ITmedia 競合企業について、SAPはERPをコアにあらゆる製品を提供するベンダーであるのに対し、CognosはBIを基本とするいわゆるベストオブブリードと呼ばれています。今後、他社との差別化をどう図っていくでしょうか?

マンリー ReportNetは、Webサービスを活用し、SOA(Service Oriented Archtecture)をベースにした最初の製品です。われわれは、Cognos製品を買ってもらって成長するプロセスを、顧客の犠牲の上で行いたくはありません。あくまでも、顧客企業の成功がCognosの成功につながる形を望んでいるのです。SOAを採用することにより、異種プラットフォームとの統合性にも優れています。これは、ERPを稼動させている顧客も、Cognos製品を利用できることを示しています。これを成長の機会として期待しています。

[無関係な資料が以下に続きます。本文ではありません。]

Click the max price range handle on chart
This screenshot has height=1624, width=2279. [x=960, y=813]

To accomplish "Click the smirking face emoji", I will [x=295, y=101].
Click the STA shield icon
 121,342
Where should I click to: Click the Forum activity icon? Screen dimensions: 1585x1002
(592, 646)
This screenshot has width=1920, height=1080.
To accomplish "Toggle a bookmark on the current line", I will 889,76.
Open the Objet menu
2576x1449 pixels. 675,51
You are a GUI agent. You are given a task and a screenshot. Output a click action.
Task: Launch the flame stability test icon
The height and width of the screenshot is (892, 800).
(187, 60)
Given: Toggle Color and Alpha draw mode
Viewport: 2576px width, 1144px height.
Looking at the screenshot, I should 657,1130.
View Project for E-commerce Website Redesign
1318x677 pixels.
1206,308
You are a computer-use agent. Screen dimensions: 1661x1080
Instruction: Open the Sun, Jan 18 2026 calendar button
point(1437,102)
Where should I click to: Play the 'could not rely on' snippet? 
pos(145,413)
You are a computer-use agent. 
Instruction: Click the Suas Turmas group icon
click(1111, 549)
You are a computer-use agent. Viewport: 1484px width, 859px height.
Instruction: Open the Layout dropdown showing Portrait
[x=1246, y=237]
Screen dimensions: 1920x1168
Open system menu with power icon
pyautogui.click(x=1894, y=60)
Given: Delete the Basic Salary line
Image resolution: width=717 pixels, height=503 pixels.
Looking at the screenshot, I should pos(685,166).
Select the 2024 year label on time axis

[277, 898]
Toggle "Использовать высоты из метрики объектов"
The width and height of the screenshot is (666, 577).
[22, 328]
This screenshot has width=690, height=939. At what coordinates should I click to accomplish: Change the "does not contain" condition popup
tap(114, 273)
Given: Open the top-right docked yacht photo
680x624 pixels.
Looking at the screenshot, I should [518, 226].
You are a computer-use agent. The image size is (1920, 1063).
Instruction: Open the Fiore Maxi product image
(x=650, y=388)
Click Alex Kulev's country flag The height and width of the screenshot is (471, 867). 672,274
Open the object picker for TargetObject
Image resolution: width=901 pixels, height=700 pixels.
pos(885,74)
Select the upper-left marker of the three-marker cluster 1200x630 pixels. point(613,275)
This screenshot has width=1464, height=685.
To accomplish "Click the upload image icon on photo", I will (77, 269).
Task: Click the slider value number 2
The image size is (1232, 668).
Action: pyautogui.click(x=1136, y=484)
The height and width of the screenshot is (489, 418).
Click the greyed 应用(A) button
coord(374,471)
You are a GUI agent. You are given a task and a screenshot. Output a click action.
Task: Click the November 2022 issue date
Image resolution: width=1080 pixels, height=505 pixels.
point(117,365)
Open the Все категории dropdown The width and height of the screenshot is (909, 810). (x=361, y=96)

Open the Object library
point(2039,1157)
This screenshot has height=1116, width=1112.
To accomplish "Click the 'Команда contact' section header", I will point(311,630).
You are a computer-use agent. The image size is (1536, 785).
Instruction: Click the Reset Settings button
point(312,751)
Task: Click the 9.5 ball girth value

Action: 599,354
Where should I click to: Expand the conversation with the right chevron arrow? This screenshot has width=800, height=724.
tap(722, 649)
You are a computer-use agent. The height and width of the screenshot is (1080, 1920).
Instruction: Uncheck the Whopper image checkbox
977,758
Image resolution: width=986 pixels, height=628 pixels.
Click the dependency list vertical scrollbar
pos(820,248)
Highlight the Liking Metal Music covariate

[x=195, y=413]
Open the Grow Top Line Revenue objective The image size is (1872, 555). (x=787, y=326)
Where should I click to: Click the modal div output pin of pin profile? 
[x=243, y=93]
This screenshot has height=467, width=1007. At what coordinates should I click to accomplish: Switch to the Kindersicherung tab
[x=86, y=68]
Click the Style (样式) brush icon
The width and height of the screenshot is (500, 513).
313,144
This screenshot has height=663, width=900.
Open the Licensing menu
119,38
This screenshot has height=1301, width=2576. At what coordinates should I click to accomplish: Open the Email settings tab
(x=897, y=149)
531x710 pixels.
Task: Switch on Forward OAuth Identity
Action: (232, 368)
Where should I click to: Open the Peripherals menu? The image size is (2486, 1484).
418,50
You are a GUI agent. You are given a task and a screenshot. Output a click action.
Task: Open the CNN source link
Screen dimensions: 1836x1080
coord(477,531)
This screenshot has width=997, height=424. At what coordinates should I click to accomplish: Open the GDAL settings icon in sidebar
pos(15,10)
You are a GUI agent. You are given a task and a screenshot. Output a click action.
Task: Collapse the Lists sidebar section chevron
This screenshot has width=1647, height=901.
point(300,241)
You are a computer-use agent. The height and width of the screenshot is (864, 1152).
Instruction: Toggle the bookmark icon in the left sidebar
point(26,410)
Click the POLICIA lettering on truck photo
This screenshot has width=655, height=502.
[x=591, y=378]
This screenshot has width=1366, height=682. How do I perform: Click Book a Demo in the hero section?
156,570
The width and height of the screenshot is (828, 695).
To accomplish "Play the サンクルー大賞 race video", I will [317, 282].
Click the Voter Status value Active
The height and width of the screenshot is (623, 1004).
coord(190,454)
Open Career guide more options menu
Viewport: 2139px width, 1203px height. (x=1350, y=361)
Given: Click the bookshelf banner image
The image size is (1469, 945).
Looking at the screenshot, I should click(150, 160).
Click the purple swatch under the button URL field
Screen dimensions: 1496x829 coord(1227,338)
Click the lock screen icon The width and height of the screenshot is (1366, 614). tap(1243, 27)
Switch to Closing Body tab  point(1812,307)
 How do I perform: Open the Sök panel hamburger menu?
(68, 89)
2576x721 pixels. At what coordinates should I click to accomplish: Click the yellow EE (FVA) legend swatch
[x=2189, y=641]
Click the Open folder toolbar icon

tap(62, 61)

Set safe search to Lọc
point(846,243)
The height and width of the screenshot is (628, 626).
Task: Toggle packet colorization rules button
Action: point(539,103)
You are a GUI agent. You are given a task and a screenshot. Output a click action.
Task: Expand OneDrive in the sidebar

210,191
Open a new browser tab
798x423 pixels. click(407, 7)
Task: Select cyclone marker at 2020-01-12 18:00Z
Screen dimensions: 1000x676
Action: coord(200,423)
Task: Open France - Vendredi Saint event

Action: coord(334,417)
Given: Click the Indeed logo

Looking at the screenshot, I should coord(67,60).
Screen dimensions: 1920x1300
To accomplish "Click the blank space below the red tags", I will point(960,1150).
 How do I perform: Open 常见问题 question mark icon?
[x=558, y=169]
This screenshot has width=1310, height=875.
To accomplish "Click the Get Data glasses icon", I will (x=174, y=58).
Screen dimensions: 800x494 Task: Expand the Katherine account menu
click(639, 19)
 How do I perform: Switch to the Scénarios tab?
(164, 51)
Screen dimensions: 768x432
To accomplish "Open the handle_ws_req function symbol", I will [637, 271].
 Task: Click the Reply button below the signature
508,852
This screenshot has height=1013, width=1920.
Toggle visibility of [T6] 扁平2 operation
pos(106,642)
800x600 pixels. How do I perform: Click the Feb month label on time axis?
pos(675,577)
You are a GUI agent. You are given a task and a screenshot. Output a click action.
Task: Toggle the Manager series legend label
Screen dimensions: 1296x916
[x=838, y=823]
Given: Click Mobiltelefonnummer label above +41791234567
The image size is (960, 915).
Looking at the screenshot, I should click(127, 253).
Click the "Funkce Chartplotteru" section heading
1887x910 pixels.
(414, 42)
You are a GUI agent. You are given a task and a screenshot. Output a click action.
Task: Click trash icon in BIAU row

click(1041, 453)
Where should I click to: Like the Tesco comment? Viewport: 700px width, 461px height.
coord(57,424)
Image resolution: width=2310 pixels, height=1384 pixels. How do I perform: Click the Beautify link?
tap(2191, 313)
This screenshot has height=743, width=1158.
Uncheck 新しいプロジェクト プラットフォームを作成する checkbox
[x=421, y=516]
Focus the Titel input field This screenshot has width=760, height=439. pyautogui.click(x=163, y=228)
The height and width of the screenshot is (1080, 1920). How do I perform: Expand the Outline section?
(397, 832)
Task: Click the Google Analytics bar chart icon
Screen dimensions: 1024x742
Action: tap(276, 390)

ITmedia 日本の大企業市場では現在、特にSAPの導入率が高いと言われていますが、この市場のシェアを高めるためにはどのような戦略が考えられますか?

マンリー ERPベンダーが提供するのは、トランザクションとしての業務を効率化するアプリケーションです。Cognosは、SAPが既に築いたデータの価値を、さらに拡張する性質のものです。つまり、現状のデータから、意思決定を促し、企業としてのパフォーマンスを上げることを意図しているのです。そういう意味で、顧客満足の点では、SAPとは直接競合しません。SAPもさまざまな機能を提供していますが、Cognosは既にさまざまな製品を展開しており、製品力ではずっと先を行っています。